Assim, faltava apenas regulamentar a usucapião extrajudicial para que os Registros de Imóveis pudessem passar a realizar esse tipo de processo. Foi o que o CNJ fez. Segundo o Provimento 65, para acessar essa nova via de solução de conflitos é necessário um requerimento assinado por advogado ou defensor público preenchendo os requisitos do art. 319 do CPC, com: (1) indicação da modalidade da usucapião, se extraordinário, ordinário, rural ou especial urbana; (2) especificação da origem e características da posse; (3) informação da existência de benfeitorias, edificação e o número da matrícula ou transcrição do imóvel; e (4) valor atribuído ao bem usucapiendo.
Tal requerimento deverá ser apresentado ao Registro de Imóveis instruído com ata notarial lavrada por Cartório de Notas. Esse documento precisa atestar a descrição do imóvel, o tempo e características da posse, a forma de aquisição da posse, a modalidade da usucapião pretendida, o número de imóveis atingidos pelo pedido de usucapião e o valor do imóvel com base do valor venal do último lançamento de imposto ou de mercado, se não houver.
Além da ata, o requerimento deve incluir (1) planta e memorial descritivo assinado por profissional qualificado e pelas partes envolvidas, exceto se o imóvel for um apartamento ou casa em loteamento regular; (2) certidões negativas dos distribuidores da Justiça Estadual e Federal do local do imóvel; (3) descrição georreferenciada; (4) procuração ao advogado do requerente e de seu cônjuge, se houver; (5) certidão de órgãos municipais e/ou federais que indiquem se o imóvel é de natureza urbana ou rural.
Caso não sejam preenchidos todos os requisitos exigidos pelo Provimento 65 do CNJ, o pedido será rejeitado, somente restando a via judicial ao requerente.

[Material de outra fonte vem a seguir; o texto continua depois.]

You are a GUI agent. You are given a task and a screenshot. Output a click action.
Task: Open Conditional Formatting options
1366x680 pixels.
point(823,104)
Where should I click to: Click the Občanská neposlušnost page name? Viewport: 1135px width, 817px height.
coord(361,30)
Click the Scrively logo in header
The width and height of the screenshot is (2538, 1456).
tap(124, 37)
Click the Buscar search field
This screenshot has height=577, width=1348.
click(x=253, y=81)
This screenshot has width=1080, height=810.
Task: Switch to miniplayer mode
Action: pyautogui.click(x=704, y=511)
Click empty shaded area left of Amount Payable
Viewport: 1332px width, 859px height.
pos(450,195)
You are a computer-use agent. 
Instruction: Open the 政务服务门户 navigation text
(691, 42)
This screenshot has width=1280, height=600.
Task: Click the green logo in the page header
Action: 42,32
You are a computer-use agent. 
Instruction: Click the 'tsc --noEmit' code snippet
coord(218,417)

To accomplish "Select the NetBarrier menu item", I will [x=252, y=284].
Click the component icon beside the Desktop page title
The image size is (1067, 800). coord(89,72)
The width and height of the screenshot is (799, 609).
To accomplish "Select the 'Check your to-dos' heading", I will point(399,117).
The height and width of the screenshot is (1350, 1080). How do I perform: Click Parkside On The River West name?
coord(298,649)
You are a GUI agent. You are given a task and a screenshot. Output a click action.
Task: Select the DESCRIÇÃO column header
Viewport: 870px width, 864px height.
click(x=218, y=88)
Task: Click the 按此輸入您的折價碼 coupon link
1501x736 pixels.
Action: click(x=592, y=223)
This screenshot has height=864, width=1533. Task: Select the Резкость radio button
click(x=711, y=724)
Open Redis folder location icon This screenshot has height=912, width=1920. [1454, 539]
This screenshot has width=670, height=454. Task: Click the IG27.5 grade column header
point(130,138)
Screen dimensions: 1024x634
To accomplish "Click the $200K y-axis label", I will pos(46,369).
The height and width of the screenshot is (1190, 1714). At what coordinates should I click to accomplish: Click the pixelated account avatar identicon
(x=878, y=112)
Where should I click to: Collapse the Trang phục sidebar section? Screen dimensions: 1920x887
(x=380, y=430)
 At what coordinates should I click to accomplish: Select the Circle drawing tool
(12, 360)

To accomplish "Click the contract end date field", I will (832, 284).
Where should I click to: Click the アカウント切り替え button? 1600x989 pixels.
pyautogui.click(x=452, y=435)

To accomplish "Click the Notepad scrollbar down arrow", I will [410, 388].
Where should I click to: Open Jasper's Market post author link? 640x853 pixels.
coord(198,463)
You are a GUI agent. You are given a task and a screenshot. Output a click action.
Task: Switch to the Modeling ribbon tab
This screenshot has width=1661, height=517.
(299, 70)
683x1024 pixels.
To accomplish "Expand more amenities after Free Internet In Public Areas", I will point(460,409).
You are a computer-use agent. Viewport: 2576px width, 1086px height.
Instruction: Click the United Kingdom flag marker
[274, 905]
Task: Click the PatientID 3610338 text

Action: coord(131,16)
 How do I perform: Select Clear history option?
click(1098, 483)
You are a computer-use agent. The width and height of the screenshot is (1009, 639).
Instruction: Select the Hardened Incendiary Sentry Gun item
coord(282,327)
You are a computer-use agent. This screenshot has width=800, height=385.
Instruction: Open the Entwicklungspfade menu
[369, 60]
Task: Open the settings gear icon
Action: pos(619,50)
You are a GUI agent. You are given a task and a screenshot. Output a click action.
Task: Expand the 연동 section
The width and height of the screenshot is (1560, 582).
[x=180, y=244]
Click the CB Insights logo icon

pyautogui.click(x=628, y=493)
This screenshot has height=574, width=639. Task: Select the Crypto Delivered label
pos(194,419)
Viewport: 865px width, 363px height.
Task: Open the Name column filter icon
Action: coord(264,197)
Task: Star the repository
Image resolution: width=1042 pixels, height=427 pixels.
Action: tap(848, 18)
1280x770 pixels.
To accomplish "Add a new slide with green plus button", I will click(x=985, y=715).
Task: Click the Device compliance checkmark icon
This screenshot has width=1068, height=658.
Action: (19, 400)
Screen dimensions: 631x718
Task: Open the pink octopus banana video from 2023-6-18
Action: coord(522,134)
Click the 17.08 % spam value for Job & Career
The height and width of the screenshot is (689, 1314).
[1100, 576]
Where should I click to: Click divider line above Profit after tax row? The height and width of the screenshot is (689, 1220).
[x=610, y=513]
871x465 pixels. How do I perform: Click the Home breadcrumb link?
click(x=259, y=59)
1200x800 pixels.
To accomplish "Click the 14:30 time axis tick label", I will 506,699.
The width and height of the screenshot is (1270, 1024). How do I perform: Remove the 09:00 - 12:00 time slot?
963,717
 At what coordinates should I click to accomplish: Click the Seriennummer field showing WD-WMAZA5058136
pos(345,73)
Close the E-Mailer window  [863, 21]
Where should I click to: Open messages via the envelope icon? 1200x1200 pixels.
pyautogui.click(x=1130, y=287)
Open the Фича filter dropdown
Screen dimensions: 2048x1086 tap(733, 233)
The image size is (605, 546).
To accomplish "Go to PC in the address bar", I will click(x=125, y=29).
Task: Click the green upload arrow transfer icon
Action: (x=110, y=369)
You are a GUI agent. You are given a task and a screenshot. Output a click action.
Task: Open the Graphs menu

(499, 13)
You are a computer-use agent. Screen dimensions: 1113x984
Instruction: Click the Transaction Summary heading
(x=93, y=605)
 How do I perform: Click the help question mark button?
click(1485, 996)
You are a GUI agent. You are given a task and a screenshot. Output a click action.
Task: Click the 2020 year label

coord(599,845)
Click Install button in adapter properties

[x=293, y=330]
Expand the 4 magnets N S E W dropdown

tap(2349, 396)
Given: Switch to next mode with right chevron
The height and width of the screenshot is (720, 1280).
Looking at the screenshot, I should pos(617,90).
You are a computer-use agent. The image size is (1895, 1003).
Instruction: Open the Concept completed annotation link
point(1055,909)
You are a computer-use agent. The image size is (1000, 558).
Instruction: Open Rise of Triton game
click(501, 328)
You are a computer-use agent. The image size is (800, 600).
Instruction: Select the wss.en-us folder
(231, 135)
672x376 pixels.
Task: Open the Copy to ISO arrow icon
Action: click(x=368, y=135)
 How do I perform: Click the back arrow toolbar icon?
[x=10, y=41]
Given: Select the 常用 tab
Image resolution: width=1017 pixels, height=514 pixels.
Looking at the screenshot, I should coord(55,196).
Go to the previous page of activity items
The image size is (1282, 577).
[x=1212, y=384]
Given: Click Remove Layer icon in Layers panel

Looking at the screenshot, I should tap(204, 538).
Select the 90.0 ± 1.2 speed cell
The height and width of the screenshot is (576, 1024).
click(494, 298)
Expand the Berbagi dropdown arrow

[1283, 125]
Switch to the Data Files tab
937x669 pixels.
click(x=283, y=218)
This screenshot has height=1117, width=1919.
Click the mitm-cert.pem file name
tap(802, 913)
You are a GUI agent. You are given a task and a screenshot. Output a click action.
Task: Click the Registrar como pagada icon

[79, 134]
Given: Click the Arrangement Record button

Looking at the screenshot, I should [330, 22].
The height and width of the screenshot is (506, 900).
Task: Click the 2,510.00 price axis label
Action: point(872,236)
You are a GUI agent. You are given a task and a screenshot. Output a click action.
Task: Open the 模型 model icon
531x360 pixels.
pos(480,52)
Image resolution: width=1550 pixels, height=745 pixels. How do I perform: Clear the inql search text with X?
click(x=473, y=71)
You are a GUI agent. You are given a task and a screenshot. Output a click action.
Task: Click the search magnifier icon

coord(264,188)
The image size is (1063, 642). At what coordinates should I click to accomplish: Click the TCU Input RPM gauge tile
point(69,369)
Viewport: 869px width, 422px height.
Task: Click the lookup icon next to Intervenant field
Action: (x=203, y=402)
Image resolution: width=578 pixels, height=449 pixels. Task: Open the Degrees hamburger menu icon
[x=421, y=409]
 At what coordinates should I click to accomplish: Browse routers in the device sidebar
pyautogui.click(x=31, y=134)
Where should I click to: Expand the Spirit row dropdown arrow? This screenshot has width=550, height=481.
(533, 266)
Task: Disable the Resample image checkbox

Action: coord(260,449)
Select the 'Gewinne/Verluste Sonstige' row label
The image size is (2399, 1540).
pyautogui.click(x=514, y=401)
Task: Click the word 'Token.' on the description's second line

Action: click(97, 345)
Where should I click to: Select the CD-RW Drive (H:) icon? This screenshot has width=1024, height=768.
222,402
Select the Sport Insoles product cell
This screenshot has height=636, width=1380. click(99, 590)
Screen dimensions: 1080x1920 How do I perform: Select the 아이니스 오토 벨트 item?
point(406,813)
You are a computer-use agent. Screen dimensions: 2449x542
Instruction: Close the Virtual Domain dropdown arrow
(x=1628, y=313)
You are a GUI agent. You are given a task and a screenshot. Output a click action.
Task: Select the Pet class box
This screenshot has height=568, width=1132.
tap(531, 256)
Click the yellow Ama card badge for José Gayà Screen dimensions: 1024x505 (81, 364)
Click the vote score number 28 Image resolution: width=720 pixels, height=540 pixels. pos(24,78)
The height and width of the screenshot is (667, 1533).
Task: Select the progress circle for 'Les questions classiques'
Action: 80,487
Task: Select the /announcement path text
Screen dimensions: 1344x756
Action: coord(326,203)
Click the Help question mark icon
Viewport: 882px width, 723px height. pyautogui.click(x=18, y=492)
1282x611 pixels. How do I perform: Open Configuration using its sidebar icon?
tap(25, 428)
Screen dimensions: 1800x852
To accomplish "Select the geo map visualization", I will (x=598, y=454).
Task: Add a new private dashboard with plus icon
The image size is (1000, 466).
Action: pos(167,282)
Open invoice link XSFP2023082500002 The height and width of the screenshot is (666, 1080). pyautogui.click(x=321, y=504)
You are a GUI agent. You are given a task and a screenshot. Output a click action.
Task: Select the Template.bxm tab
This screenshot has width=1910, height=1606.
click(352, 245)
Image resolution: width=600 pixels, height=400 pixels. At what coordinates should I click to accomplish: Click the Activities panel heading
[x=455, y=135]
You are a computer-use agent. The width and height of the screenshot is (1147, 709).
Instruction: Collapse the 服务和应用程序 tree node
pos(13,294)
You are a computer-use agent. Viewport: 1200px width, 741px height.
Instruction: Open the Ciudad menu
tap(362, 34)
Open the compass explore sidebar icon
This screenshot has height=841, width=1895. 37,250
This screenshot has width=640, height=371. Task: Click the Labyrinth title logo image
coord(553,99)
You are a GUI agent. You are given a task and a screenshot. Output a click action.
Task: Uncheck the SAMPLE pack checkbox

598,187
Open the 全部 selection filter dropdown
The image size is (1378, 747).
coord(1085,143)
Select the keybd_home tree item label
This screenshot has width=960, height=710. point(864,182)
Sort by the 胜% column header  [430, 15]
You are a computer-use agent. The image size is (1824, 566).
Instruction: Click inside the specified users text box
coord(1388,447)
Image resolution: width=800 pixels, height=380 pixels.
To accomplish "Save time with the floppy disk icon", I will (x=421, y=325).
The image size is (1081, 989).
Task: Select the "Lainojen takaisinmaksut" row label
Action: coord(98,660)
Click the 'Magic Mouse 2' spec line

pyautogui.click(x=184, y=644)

Se houver impugnação ao pedido de usucapião por algum interessado, o oficial do Registro de Imóveis poderá tentar uma mediação. Se não houver sucesso, o procedimento de usucapião extrajudicial será indeferido. Registre-se que doravante será possível a desistência do processo judicial para se optar pelo procedimento extrajudicial ou, ao menos, sua suspensão por 30 dias para tentativa de solução pela via extrajudicial.
Importante notar que após deferido o registro da usucapião, eventuais restrições administrativas ou gravames judiciais anteriores não serão automaticamente extintos, sendo necessário que o requerente diligencie junto os pedidos de baixa das anotações com os interessados. Em um primeiro momento, tem-se a impressão de que são muitas exigências. De fato, são, mas a burocracia se justifica por ser preciso cercar-se de meios que busquem garantir a segurança jurídica de que a transferência da propriedade seja feita de forma correta. Vale notar que, ainda assim, as exigências da usucapião extrajudicial são muito menores do que as impostas pela via judicial.
A usucapião extrajudicial é de fato um avanço na luta pela efetivação do direito à moradia e da função social da propriedade. A partir de agora, já é possível regularizar a titularidade da propriedade de forma mais rápida e barata, o que também produzirá economias para a tão sobrecarregada máquina do Poder Judiciário, além de ganhos inestimáveis para toda a sociedade.